PRESENT:  Reiber, C.J., Johnson, Skoglund and Burgess, JJ., and Cook, D.J. (Ret.),

                     Specially Assigned

 

 

¶ 1.             BURGESS, J.   Plaintiffs Normand and Brandy Inkel appeal the superior court’s order granting defendant Pride Chevrolet[1] summary judgment and awarding the car dealership damages after rejecting the Inkels’ consumer-fraud claims concerning their purchase of a truck from the dealership.  In addition to challenging the grant of summary judgment to Pride Chevrolet, the Inkels contend that they are entitled to summary judgment based on undisputed facts demonstrating that the dealership effectively raised the price of the truck by initially telling the Inkels that they would not have to pay for excess mileage on their leased trade-in but later informing them that, because of the excess mileage, they owed significantly more money on the trade-in than the amount indicated in the vehicle-purchase contract.  Upon review of the record, we conclude that summary judgment is not appropriate for either party based on the evidence submitted thus far because neither the Inkels nor Pride Chevrolet have demonstrated that they are entitled to judgment as a matter of law on the issue of whether the dealership engaged in unfair or deceptive acts or practices pertaining to the sale of the subject vehicle.  Accordingly, we reverse the superior court’s decisions granting Pride Chevrolet summary judgment and awarding the dealership damages, and we remand the matter for trial.

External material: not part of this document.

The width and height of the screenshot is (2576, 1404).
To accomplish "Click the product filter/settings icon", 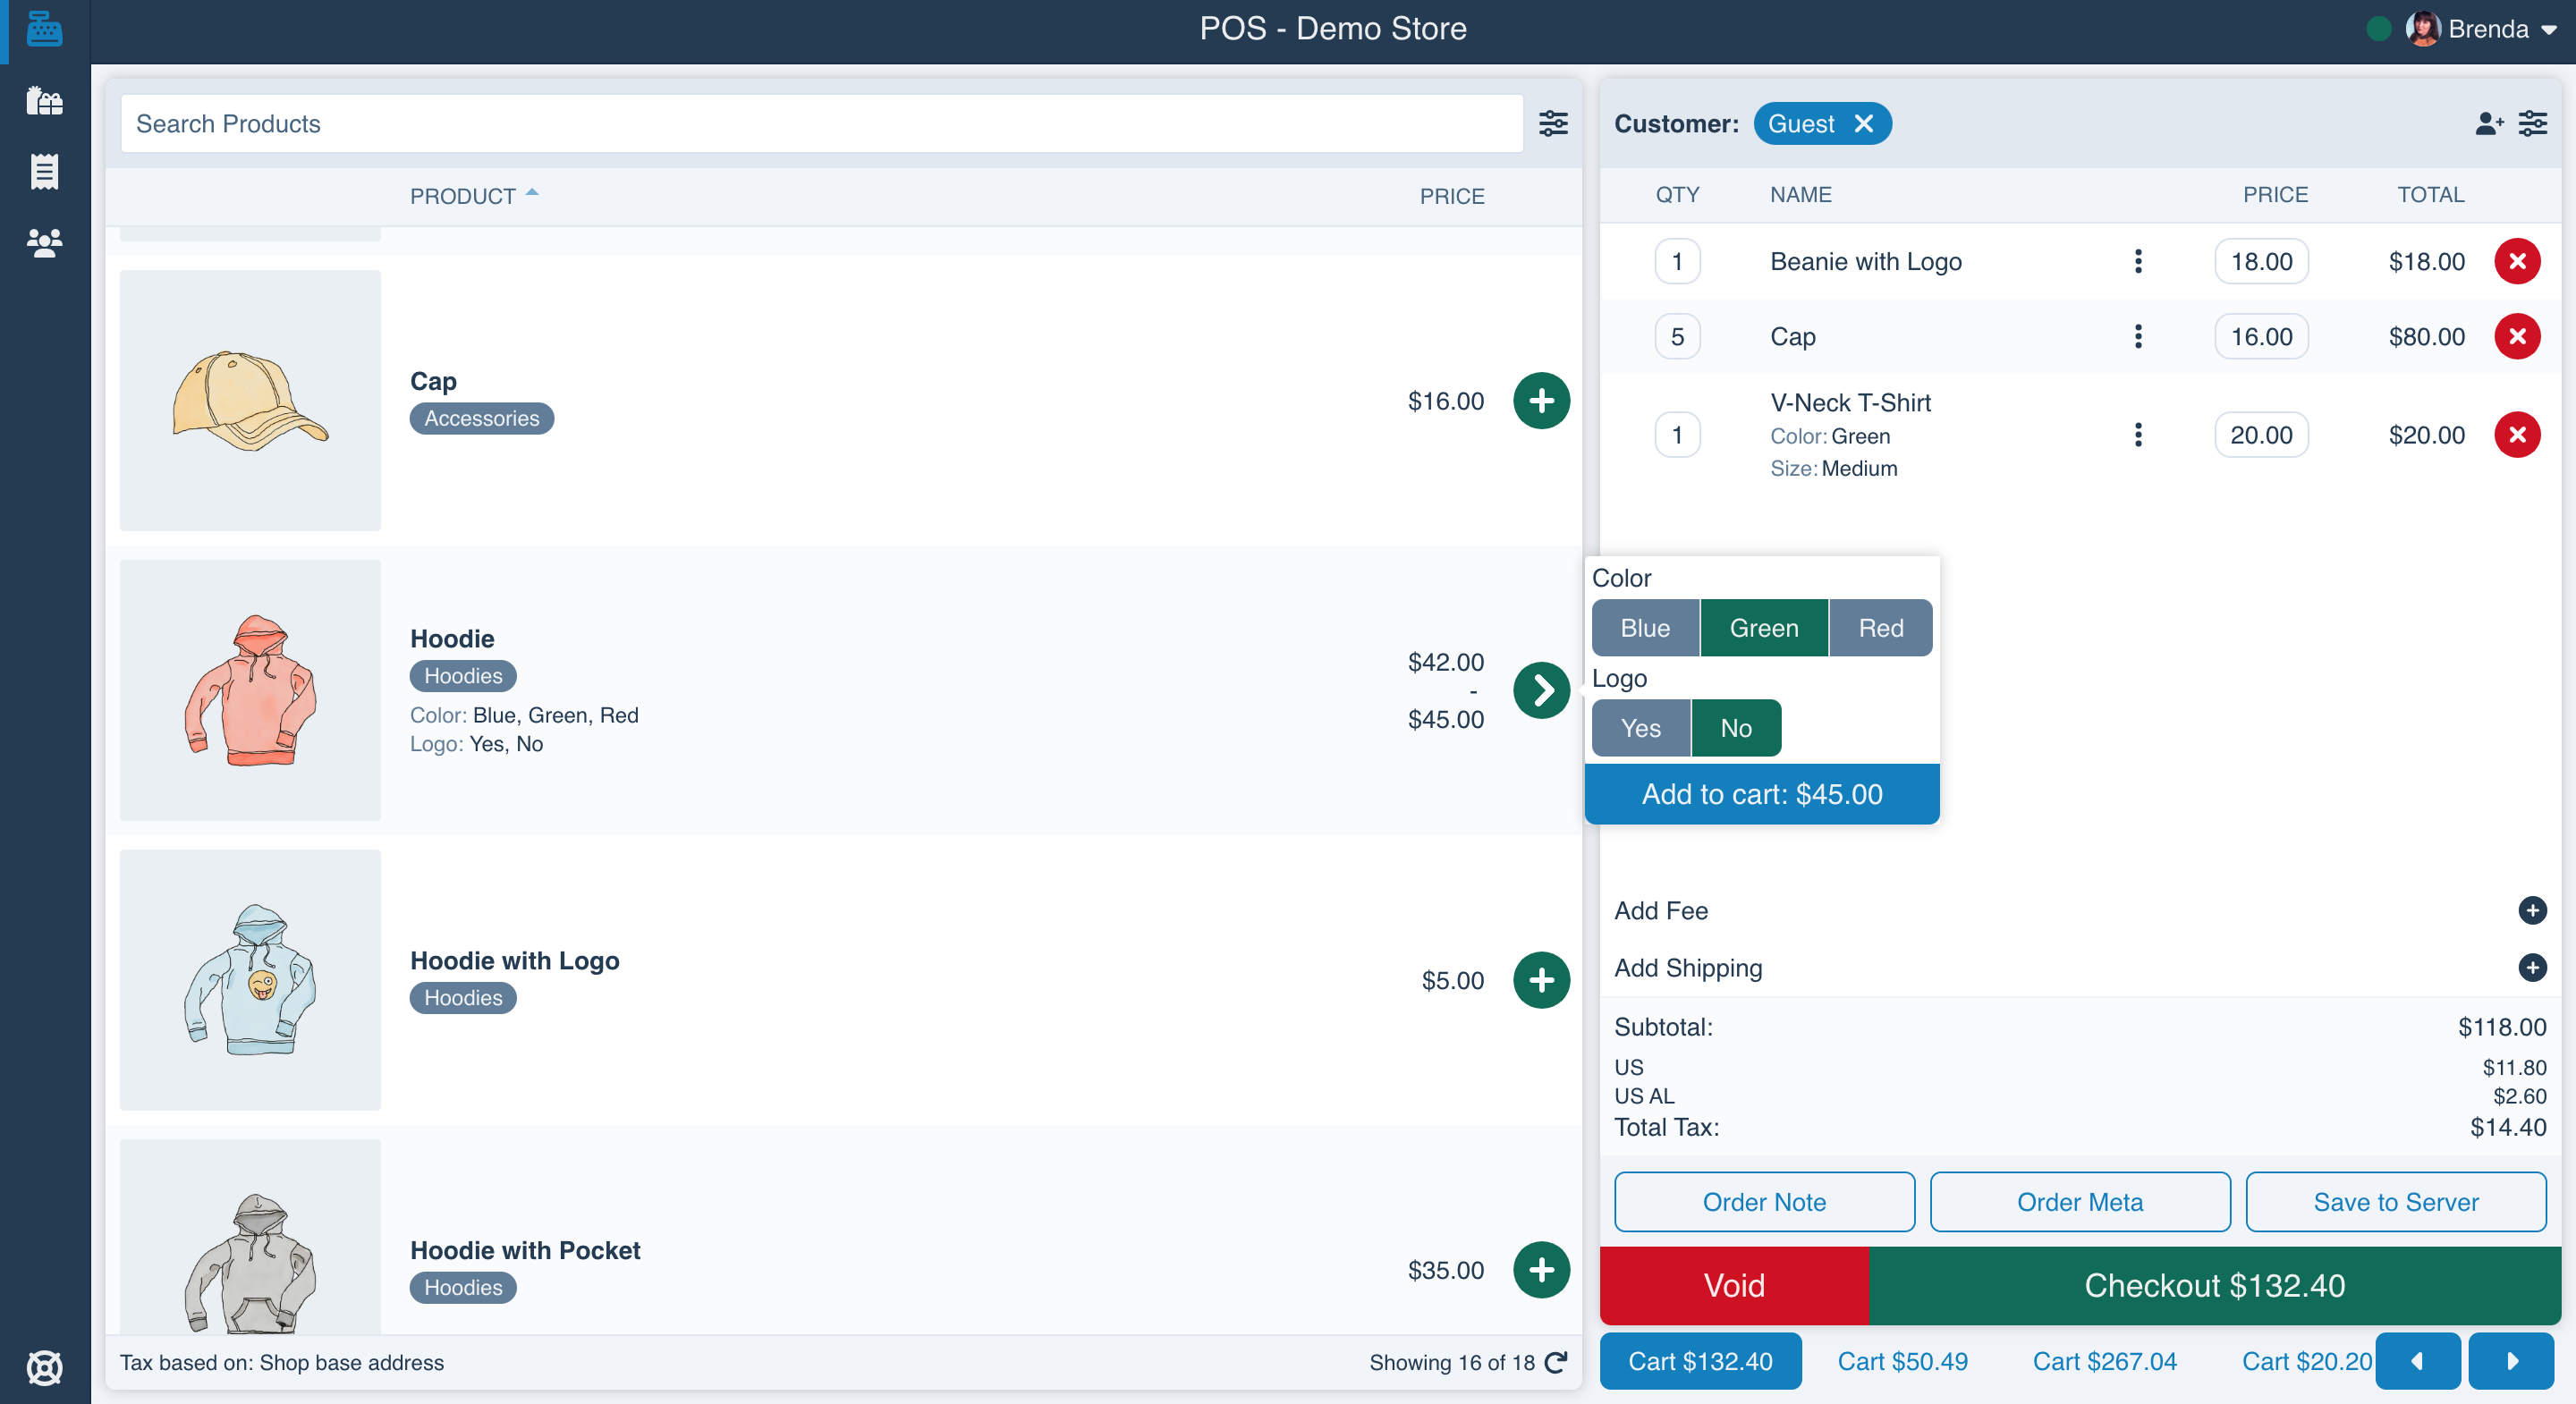I will point(1553,123).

¶ 2.             The following facts, for the most part, are elicited from the Inkels’ depositions, which represent nearly all of the evidence submitted in support of the parties’ opposing motions for summary judgment.  See White v. Quechee Lakes Landowners’ Ass’n, 170 Vt. 25, 28, 742 A.2d 734, 736 (1999) (“In determining whether a dispute over material facts exists, we accept as true allegations made in opposition to the motion for summary judgment, so long as they are supported by affidavits or other evidentiary material.”).  In early 2004, the Inkels, a logger and his wife from Albany, Vermont, contacted Pride Chevrolet, a Boston-area car dealership, to express their interest in purchasing a 2004 Chevy Tahoe truck.  Brandy Inkel spoke by telephone with a Pride Chevrolet sales representative.  According to her deposition testimony, Mrs. Inkel told the sales representative that she and her husband were currently leasing a 2000 GMC Yukon truck with very high mileage financed through the Chittenden Bank.  After obtaining some information from Mrs. Inkel and contacting the Chittenden Bank, the sales representative called Mrs. Inkel back and told her that the payoff amount for the Yukon truck was $14,720.  According to Mrs. Inkel, the sales representative also told her that the high mileage on the vehicle would not be a problem because the lease was through a private bank rather than General Motors Acceptance Corporation (GMAC), and that although GMAC would have insisted on an over-mileage payment, the Chittenden Bank wanted only the payoff amount and did not care about the additional miles.

¶ 3.             On February 14, 2004, Normand Inkel drove to Pride Chevrolet in Lynn, Massachusetts to finalize the purchase of the Tahoe truck.  The sales representative presented Mr. Inkel with a copy of the purchase agreement, which included the following calculations that had been typed onto the front of the pre-printed agreement: total price: $41,200; trade-in allowance: $7500; rebate: $3000; trade difference: $30,700; documentary preparation: $199.97; total contract price: $30,899.97; balance due on trade-in: $14,720; subtotal: $45,619.97; deposit: $500; amount to be financed: $40,674.97; cash due on delivery: $4500; total payment: $45,674.97.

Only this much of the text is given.